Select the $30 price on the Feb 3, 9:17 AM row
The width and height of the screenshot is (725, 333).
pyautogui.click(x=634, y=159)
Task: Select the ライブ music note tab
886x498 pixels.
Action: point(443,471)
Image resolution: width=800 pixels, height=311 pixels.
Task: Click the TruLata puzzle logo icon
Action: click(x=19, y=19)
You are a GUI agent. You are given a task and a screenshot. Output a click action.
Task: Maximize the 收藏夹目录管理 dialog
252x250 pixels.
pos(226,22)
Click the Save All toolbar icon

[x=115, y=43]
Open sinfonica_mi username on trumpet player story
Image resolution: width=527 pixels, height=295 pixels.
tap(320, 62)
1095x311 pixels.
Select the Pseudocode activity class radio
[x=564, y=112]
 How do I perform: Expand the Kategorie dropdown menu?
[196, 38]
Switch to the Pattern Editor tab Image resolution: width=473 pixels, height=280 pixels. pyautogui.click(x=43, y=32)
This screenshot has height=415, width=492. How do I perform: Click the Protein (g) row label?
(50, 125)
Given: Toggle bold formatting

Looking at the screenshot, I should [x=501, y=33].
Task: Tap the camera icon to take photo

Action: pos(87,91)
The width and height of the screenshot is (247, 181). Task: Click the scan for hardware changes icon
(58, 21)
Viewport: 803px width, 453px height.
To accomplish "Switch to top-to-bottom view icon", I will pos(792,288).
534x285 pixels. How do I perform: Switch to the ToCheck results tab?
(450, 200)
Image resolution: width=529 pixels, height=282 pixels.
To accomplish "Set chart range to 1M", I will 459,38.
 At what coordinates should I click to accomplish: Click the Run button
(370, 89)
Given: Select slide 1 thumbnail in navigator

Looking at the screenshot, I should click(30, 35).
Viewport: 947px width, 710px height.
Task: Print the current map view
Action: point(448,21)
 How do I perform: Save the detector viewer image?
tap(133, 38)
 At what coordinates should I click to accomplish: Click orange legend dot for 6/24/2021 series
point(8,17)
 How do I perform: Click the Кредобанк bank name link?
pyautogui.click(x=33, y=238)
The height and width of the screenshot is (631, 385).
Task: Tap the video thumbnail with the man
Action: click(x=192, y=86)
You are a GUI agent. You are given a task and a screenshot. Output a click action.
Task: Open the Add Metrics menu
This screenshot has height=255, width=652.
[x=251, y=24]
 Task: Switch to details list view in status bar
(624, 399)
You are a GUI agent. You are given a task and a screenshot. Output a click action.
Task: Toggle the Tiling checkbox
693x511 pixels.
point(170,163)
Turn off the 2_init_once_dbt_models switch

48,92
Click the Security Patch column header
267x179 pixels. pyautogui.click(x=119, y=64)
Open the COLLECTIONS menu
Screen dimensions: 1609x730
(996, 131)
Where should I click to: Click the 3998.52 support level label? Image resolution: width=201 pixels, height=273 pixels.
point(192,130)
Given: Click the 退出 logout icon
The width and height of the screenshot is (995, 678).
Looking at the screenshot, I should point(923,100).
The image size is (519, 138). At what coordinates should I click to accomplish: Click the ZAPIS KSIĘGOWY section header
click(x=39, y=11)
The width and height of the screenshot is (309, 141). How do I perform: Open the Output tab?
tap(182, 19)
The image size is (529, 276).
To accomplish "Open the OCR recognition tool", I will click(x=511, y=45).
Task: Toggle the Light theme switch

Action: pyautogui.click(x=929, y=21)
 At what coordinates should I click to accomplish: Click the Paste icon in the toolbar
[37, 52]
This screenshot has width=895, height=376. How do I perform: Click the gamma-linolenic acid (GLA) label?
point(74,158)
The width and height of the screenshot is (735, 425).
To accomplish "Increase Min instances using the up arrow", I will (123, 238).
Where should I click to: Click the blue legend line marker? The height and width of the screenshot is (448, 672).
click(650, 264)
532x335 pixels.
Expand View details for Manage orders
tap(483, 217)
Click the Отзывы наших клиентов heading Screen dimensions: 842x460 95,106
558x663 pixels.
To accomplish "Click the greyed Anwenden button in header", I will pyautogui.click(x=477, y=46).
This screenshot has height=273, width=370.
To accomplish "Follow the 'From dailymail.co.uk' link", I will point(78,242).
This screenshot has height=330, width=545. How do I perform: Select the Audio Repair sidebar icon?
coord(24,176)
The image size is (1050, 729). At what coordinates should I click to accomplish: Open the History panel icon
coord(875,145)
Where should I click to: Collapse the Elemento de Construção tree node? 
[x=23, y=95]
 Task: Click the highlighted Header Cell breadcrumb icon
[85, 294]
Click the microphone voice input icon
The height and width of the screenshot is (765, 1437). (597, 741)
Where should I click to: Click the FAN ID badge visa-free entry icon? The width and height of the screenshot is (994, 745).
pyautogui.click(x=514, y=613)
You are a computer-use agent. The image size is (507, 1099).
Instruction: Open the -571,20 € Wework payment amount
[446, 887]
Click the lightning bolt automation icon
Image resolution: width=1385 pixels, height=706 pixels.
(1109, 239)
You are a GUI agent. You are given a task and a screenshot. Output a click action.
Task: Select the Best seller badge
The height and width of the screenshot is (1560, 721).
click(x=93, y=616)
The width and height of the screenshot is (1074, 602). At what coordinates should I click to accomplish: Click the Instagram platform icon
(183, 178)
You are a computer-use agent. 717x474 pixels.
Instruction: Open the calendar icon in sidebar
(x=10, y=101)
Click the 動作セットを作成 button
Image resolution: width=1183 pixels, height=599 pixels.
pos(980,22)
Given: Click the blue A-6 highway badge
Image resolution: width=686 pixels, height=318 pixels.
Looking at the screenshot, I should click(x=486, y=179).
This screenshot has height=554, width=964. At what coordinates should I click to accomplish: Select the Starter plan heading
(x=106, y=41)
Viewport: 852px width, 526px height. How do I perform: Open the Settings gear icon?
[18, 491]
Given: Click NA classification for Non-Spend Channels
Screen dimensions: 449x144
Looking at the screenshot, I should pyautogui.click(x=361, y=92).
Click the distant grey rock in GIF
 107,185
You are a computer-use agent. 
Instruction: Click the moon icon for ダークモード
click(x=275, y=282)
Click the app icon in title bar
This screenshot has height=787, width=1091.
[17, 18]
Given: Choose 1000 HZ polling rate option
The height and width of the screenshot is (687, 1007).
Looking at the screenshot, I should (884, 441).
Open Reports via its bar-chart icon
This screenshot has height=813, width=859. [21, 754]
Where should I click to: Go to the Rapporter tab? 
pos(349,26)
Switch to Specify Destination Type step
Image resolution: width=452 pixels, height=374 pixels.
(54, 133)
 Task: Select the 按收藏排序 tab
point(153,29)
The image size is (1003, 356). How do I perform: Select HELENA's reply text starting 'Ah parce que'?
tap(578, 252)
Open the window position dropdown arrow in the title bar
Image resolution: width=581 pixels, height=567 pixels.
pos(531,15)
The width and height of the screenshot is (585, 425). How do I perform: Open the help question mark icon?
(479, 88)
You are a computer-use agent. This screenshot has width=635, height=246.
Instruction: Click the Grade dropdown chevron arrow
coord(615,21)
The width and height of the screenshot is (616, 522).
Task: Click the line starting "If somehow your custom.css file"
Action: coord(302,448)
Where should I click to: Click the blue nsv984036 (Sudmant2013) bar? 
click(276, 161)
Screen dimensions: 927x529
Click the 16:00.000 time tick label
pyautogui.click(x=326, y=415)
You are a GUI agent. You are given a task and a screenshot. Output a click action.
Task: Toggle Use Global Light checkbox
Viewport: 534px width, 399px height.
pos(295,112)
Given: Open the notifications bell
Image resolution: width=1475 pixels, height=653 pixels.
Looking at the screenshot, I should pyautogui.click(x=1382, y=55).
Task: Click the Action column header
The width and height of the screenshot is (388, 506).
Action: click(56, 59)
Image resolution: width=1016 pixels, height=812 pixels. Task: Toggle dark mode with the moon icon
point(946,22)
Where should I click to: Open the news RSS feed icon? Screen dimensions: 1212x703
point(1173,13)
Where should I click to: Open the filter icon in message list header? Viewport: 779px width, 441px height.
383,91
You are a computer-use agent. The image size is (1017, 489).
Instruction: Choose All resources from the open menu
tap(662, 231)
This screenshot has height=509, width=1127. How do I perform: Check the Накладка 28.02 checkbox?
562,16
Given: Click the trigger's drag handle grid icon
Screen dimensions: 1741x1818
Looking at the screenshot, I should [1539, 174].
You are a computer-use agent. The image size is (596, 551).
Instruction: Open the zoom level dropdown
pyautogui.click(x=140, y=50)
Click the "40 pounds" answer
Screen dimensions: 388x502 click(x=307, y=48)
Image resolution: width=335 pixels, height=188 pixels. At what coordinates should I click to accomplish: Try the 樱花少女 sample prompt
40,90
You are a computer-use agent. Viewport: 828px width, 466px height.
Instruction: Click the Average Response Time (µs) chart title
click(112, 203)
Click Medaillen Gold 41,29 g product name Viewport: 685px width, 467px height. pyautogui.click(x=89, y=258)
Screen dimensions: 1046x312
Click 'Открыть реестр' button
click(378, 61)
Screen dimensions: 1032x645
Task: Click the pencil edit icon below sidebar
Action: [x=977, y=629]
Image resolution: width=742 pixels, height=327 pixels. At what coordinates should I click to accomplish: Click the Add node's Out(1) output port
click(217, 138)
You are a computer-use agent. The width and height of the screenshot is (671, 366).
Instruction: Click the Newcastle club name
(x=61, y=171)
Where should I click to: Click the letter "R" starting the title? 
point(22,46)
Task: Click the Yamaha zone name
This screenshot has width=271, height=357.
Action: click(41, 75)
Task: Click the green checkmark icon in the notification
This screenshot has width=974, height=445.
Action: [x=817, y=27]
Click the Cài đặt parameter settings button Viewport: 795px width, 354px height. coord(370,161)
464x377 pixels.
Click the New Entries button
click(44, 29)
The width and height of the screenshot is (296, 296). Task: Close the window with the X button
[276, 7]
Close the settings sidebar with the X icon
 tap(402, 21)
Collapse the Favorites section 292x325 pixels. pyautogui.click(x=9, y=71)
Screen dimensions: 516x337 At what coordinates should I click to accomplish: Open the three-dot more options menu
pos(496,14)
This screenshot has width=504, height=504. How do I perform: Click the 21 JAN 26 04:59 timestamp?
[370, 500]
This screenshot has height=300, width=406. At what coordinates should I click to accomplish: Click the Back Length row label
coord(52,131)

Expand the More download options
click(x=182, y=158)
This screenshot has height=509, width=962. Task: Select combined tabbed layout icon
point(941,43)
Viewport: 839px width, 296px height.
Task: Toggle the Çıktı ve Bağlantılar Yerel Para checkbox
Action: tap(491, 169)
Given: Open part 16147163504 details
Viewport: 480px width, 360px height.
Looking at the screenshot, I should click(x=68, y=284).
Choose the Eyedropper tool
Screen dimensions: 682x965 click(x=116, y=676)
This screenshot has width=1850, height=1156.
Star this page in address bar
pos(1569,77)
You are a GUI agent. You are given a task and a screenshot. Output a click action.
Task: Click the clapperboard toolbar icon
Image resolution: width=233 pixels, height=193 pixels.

## Required action
An exact copy of the lines above, from the one containing "This screenshot has height=509, width=1127." through the one containing "Screen dimensions: 1046x312", is the whole of the answer.

## Answer for this exercise
This screenshot has height=509, width=1127. How do I perform: Check the Накладка 28.02 checkbox?
562,16
Given: Click the trigger's drag handle grid icon
Screen dimensions: 1741x1818
Looking at the screenshot, I should [1539, 174].
You are a computer-use agent. The image size is (596, 551).
Instruction: Open the zoom level dropdown
pyautogui.click(x=140, y=50)
Click the "40 pounds" answer
Screen dimensions: 388x502 click(x=307, y=48)
Image resolution: width=335 pixels, height=188 pixels. At what coordinates should I click to accomplish: Try the 樱花少女 sample prompt
40,90
You are a computer-use agent. Viewport: 828px width, 466px height.
Instruction: Click the Average Response Time (µs) chart title
click(112, 203)
Click Medaillen Gold 41,29 g product name Viewport: 685px width, 467px height. pyautogui.click(x=89, y=258)
Screen dimensions: 1046x312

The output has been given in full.